The Edible Schoolyard

Why I did not know about the Edible Schoolyard project, I cannot say. It is just a few miles away in Berkeley, CA. There are acres of beautiful garden on a school campus in the San Francisco Bay Area. The garden is stunning: tomatoes, corn, kiwi, berries, chard, mint, mulberry, pears, apples, quinoa, beans, lettuce, sage, borage, and other plants that I cannot recall.

But, when I saw the gloves with all the lefts and rights paired-up on a rack near the garden shed door, upside-down pairs of muddied rubber garden boots on racks, the garden shed, neat as a pin, with the wheelbarrows lined up against the wall, the composting pile, the green house with its seedlings, the chicken coop (with the movable mini coop (hmmm) that is used to fertilize the garden patches), the pergola, with its hay bail benches and the not-so-ready-to-pick kiwi hanging from vines woven through its rafters, the only thought that kept striking my mind was, This is the most civilized approach to schooling that I have seen! Ever!

The students, at this PUBLIC URBAN middle school learn about the value of healthy eating by growing the food themselves. The lesson, on the day that I toured the garden, seemed centered around the taste of freshly picked corn. The instructors brought corn from the local store, the students picked corn from the garden and they had a compare and contrast taste test seated at wooden benches in front of an old brick fireplace on one side of the garden. The students also learn how to prepare and cook the food they harvest.

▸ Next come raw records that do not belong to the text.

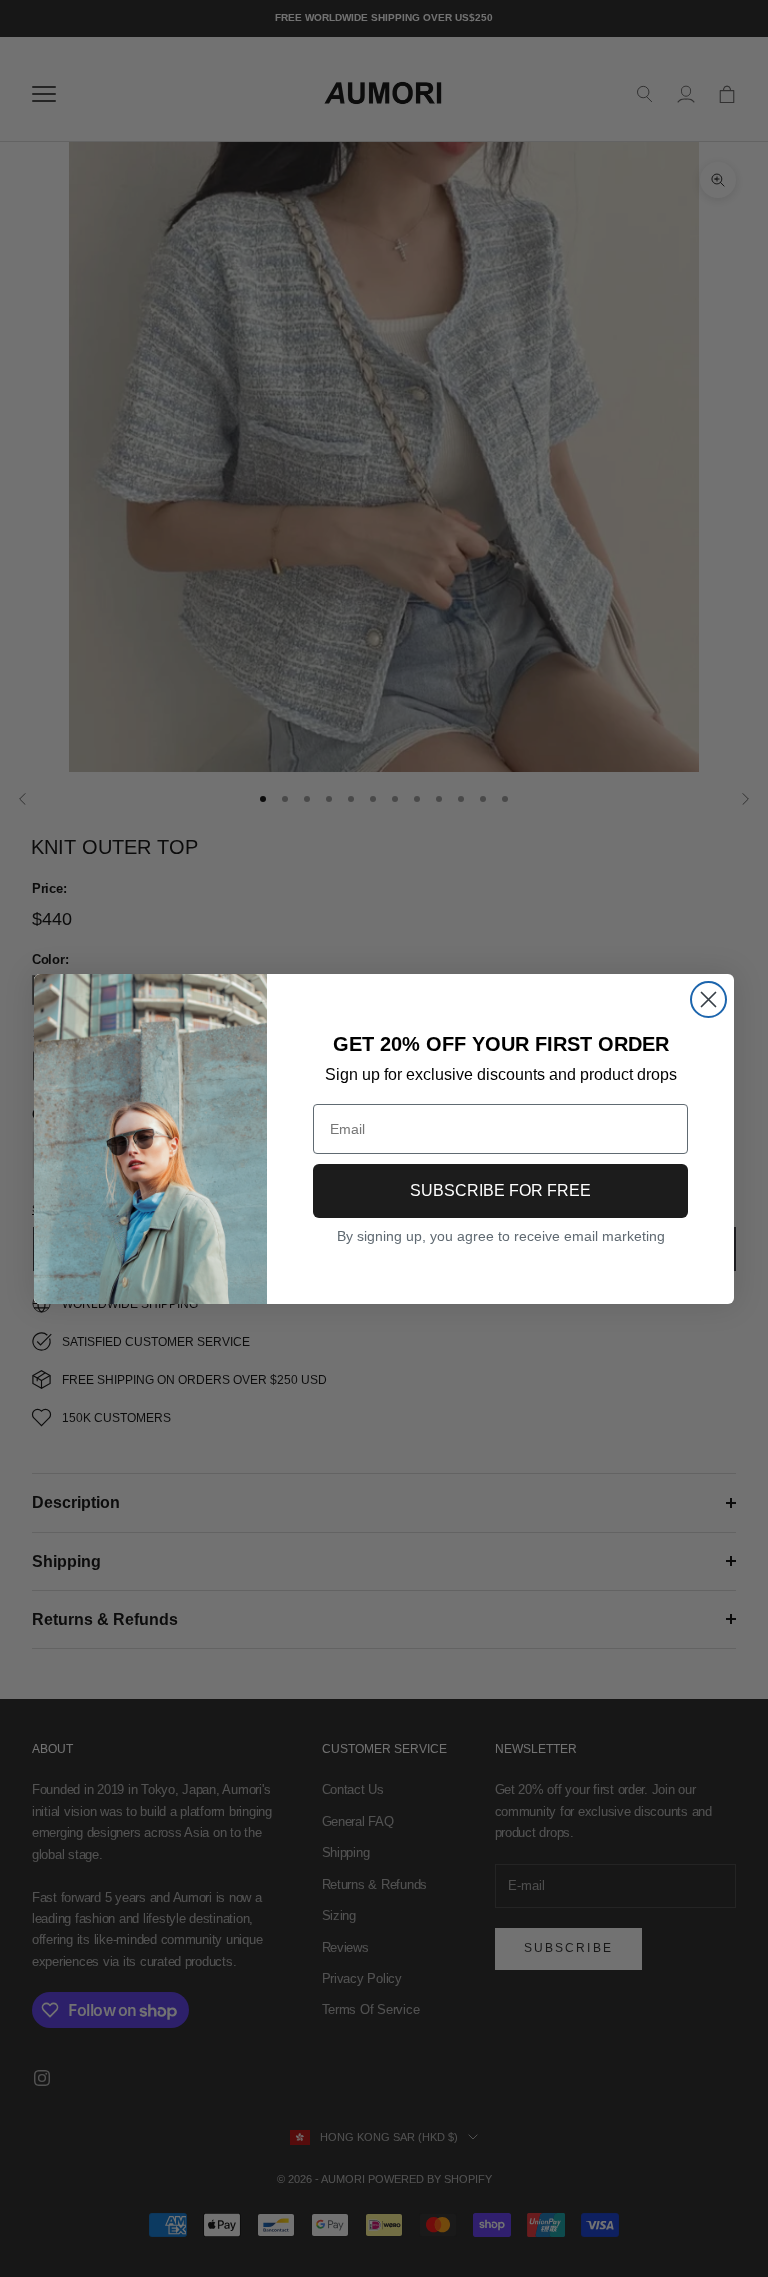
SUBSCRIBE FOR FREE (500, 1190)
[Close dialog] (708, 999)
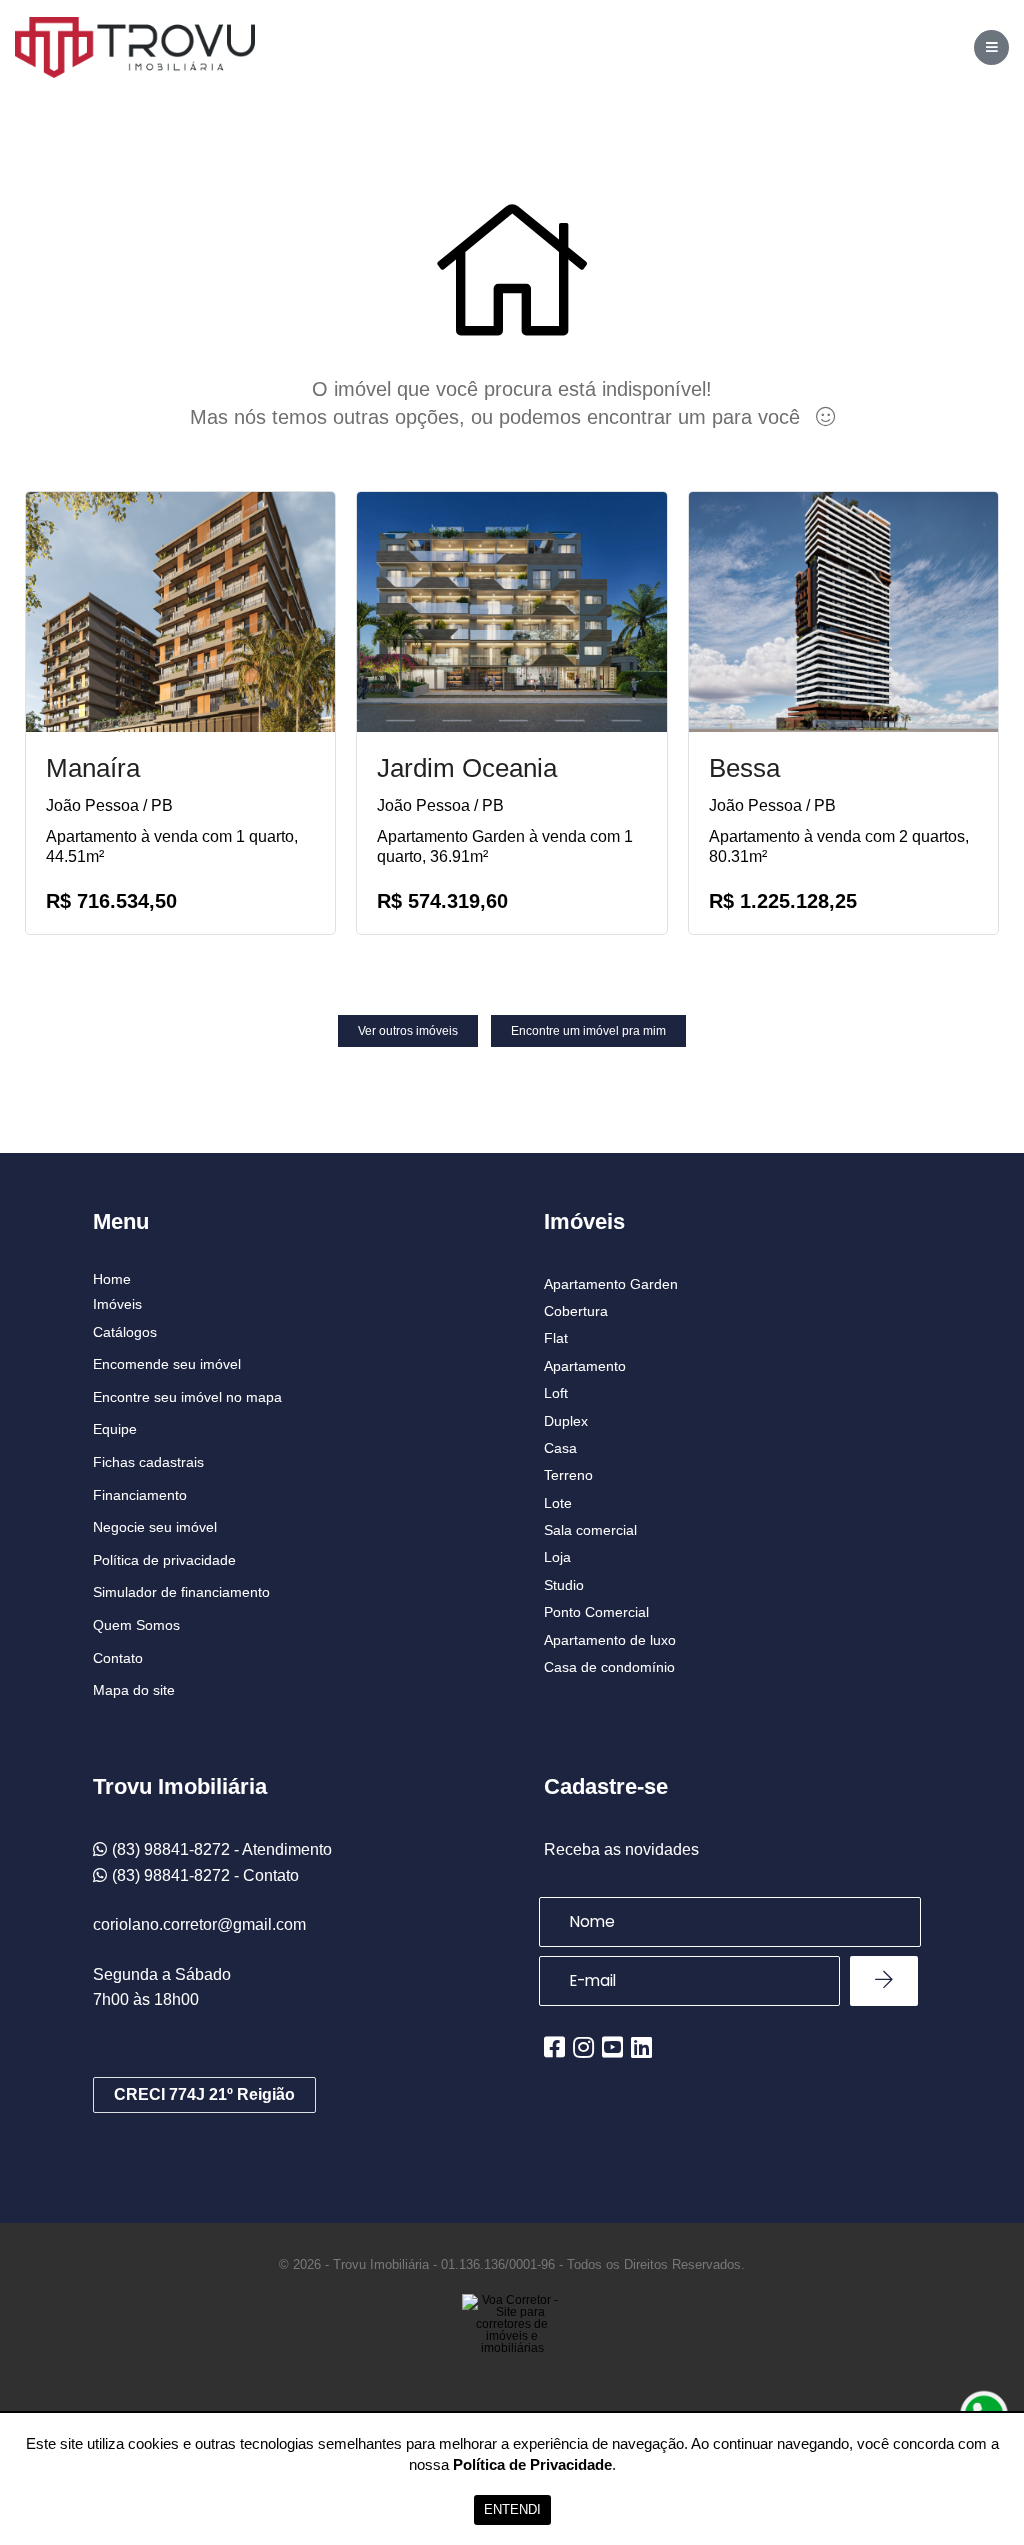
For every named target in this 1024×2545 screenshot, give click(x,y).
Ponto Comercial (596, 1612)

The healthy-eating theme is carried throughout the school environment. The students 'commune' in the beautiful dining hall for half an hour (no books or backpacks allowed) and then play and mingle on the grounds for half an hour. There is a kitchen garden of herbs (ever seen one of those in English period films?) right outside the door of the dining hall kitchen, where students are free to wander. After an hour of lunch, the students spend, a half hour in silent reading before returning to their core classes.

Imagine if every urban and suburban school board, throughout the country, could implement a program like this in their schools? Just imagine!